Кюстин лукаво глянул на партнера:
– Но ведь ты задумался, правда? Уж точно не отбросил сразу эту версию.
– Давай пока остановимся на вещах реальных. На показаниях других жильцов. Ты выяснил у них что-нибудь полезное?
– Ничегошеньки. Правда, один тип сказал, что видел странную девочку, болтавшуюся по дому в день убийства.
– Странную в каком смысле?
– Очень болезненной она выглядела.
– Ну, тогда пройдемся по обычным подозреваемым больным детишкам, и дело раскрыто! – Флойд рубанул ладонью воздух.
Но в душе неприятно шевельнулось воспоминание о девочке, выходившей из дома Бланшара, когда туда впервые приехали Флойд с Кюстином.
– Ты думаешь, тут может быть какая-нибудь связь?
– Парень просто старался помочь в меру своих сил. По крайней мере, у всех жильцов теперь есть твои визитки, все пообещали связаться, если в памяти всплывет что-то новое. Про сестру Сьюзен никто ничего не знал. – Кюстин принялся намазывать маслом второй кусок хлеба. – Ну-с, теперь твоя очередь выкладывать новости.
«Матис» пробирался сквозь плотный поток транспорта, обычный для рабочего утра. Колеса плескали водой – местами стоки не справлялись, по улице текла река. Но дождь наконец прекратился, солнце блестело на камнях, чугуне фонарных столбов, статуях и знаках в стиле ар-нуво, карауливших входы в метро. Флойд любил Париж таким. Его мутным, заспанным глазам город казался картиной маслом, которой требовалось еще несколько дней, чтобы высохнуть.
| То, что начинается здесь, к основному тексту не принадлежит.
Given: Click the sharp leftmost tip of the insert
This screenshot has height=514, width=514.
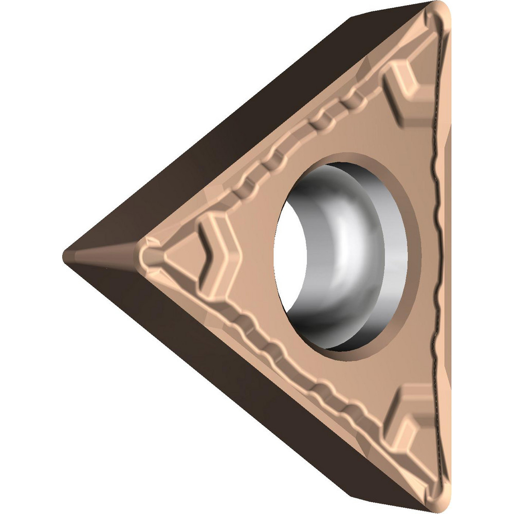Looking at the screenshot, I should click(65, 253).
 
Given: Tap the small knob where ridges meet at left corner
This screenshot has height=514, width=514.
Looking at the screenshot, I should click(149, 254).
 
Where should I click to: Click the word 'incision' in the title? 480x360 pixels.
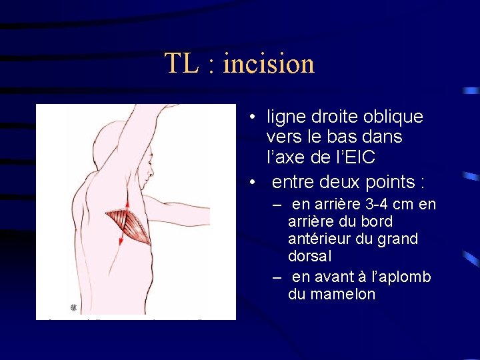[x=269, y=64]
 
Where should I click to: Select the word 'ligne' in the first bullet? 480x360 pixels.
[x=284, y=117]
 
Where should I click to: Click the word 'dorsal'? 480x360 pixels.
[x=310, y=255]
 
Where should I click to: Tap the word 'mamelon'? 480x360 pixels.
[x=332, y=294]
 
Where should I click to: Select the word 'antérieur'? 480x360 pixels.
[x=317, y=238]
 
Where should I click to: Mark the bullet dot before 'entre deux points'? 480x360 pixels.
[x=253, y=182]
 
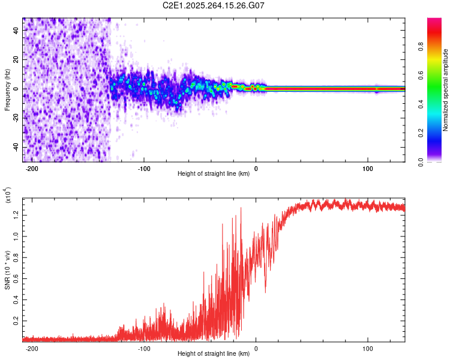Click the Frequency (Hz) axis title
pyautogui.click(x=8, y=89)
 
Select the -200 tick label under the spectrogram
pyautogui.click(x=32, y=167)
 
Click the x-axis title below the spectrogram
pyautogui.click(x=214, y=174)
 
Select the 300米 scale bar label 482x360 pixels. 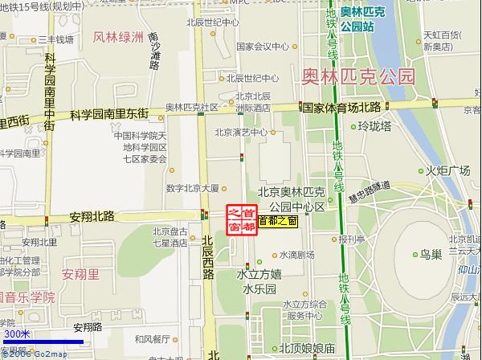click(16, 333)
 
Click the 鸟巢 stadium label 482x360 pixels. click(431, 254)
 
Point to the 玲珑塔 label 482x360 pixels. click(374, 126)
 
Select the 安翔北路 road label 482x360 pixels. click(92, 216)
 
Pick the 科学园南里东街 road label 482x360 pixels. click(109, 114)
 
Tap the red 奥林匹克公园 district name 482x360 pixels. click(358, 77)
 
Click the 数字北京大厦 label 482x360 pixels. click(193, 188)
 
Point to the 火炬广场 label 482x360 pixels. click(447, 170)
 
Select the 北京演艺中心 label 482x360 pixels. click(241, 133)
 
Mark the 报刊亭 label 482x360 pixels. click(352, 239)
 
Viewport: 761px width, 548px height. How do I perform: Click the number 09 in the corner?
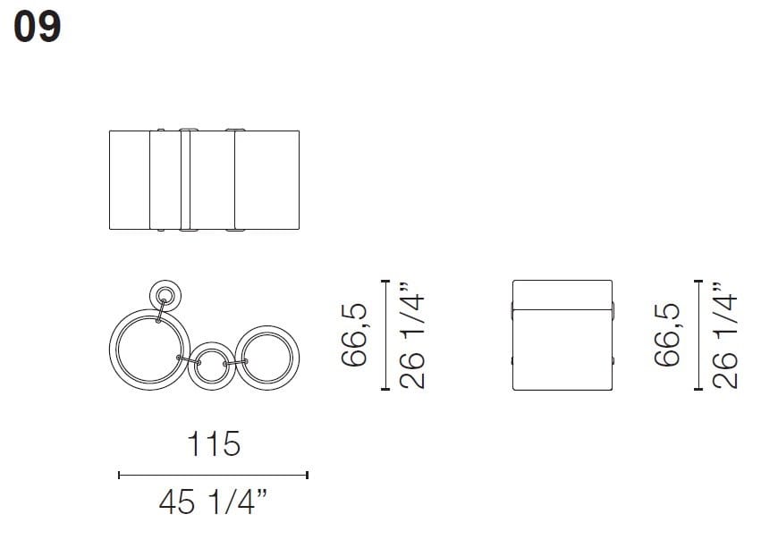tap(37, 28)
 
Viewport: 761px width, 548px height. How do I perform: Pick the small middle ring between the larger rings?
tap(211, 364)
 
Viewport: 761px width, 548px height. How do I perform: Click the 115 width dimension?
tap(213, 443)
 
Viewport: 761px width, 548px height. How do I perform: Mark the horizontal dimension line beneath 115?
tap(213, 475)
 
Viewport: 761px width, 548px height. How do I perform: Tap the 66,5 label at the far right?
tap(667, 334)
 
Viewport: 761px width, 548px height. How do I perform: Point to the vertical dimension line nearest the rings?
tap(385, 334)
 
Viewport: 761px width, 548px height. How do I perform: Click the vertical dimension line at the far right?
tap(698, 334)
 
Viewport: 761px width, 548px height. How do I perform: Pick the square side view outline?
tap(563, 334)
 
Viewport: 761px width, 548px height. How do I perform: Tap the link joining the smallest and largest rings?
tap(160, 312)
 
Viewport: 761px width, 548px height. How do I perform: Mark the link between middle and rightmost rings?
tap(240, 362)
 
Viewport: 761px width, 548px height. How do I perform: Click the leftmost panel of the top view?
tap(130, 180)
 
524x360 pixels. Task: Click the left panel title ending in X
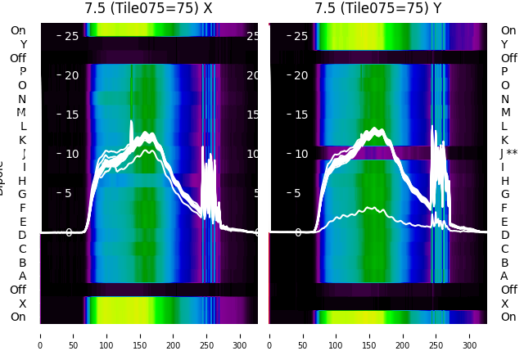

– Насчет Греты… – подал голос Кюстин с заднего сиденья. – Флойд, нельзя откладывать навечно. У нас же договор.
– Какой договор?
– Я рассказываю тебе новости по делу, ты мне рассказываешь про Грету.
Флойд стиснул руль.
– Она вернулась ненадолго. С нами петь не будет.
– Уговорить ее надежды нет?
– Никакой.
– Тогда зачем вернулась? Помучить тебя? Наша маленькая властная фройляйн жестока, но не настолько.
– Умирает ее тетка. Грета хочет побыть с ней до конца. По крайней мере, это одна из причин ее возвращения.
– А другие?
Флойд заколебался. Захотелось посоветовать Кюстину, чтобы не лез в чужие дела. Но он не заслужил такого обращения. В конце концов, его будущее от решения Греты зависит не меньше, чем будущее Флойда. Хотя Кюстин еще не понял этого.
– Она не вернется и к своему бродячему джаз-банду.
– Разругалась?
– Нет. Но сделала вывод, что у нее нет будущего с ними. И ей пришла в голову идея.
– Петь одной?
– Гораздо амбициозней. Телевидение. – Флойд проговорил это слово как непристойность и покачал головой. – Она хочет связаться с телевидением.
– Тут нечему удивляться. У нее талант, и выглядит она уж точно на все сто. Телевидение ей не повредит. Отчего ты не радуешься за нее?
Флойд объехал провал среди улицы. Подле ямы перешучивались рабочие в комбинезонах, однако никто не работал.
– Потому что речь идет об американском телевидении. В Лос-Анджелесе, конечно.
Несколько кварталов проехали молча. Флойд вел машину, представляя, как скрипят шестерни в голове партнера, соображающего насчет последствий. Наконец «матис» затормозил у светофора.
– И она предложила тебе ехать с ней, – заключил Кюстин.
– Не то чтобы предложила. Поставила ультиматум. Если я поеду с ней, это шанс быть вместе. Она сказала, мы оба посмотрим, что из этого выйдет. А если я не соглашусь, она простится со мной навсегда.
Загорелся зеленый свет, и машина тронулась.